De verdere ontwikkeling van de GGU en een bestendiging van de goede relatie met NV Bergkwartier.

(…)

Argumenten voor en tegen

(…)

Knelpunt is het voorzien in de lopende kosten, met name de verhuizing en het eerste jaar huur. Daarvoor wordt de gemeente om een waarderingssubsidie gevraagd. Daarmee kan de periode worden overbrugd totdat andere gelden beschikbaar komen.

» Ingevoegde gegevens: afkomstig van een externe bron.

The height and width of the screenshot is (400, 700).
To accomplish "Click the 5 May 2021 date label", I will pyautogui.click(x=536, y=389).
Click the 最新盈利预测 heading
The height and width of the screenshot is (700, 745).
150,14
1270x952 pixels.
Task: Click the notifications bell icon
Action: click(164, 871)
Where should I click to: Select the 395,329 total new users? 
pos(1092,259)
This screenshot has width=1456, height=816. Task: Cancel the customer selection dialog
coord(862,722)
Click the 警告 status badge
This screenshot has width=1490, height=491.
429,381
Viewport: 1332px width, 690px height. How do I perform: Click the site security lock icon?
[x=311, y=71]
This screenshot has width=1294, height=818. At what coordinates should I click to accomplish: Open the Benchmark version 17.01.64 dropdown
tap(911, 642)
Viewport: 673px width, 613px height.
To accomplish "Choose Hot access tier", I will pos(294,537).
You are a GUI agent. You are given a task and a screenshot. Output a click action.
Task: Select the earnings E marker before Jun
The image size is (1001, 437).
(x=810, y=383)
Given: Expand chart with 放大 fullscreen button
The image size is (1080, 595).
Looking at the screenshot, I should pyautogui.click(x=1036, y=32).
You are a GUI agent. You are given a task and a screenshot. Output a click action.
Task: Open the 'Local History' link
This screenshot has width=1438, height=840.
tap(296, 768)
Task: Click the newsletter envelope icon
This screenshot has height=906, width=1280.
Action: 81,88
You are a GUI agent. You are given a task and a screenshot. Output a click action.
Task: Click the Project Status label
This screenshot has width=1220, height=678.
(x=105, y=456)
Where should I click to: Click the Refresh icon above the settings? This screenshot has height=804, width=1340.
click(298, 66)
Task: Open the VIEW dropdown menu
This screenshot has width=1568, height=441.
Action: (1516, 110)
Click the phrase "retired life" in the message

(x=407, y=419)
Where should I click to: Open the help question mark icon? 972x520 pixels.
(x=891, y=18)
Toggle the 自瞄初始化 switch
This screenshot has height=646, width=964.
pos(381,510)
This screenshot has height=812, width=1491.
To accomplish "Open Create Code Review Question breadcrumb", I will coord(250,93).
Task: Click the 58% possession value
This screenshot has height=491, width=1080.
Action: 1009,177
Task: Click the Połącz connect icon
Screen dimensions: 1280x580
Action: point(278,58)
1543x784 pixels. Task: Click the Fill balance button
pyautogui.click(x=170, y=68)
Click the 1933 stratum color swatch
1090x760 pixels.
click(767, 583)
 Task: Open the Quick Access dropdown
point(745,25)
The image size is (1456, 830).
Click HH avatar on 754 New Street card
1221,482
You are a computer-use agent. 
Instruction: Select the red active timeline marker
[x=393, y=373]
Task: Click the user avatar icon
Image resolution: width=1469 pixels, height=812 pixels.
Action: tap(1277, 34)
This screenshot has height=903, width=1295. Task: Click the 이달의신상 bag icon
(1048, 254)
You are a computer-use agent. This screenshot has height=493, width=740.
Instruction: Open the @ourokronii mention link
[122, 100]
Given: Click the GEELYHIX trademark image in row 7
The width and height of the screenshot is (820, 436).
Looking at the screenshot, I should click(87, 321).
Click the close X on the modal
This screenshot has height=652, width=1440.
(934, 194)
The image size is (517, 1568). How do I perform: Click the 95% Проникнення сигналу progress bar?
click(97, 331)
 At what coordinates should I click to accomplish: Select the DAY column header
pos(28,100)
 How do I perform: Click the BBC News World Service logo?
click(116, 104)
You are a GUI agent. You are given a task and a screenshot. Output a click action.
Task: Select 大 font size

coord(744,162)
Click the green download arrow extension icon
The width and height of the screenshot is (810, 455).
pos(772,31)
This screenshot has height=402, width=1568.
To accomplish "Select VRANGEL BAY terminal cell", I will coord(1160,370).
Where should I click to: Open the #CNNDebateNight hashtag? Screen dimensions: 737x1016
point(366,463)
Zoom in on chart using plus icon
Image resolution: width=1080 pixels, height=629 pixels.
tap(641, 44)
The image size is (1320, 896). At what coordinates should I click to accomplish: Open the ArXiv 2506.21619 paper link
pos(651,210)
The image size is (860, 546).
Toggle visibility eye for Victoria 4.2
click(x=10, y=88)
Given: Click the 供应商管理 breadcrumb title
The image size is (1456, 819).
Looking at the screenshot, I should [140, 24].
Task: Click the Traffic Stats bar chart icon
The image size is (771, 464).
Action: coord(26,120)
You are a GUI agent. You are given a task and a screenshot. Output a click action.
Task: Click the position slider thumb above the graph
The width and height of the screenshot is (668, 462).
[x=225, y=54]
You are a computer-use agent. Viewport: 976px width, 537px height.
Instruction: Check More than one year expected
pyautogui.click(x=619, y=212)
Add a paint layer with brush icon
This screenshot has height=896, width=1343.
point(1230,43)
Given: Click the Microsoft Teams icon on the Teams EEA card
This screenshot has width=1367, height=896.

De ambities van GGU zijn fors en aan hun bedachte financiering zitten zeker risico’s. Daartegenover staat dat men op eigen kracht al behoorlijk ver is gekomen en men mensen aan zich weet te binden van een zeker statuur. De kans dat de GGU een voor Deventer belangrijke instelling wordt is redelijk. Het gevraagde noodzakelijke zetje van € 15.000,00 kan daarvoor essentieel zijn.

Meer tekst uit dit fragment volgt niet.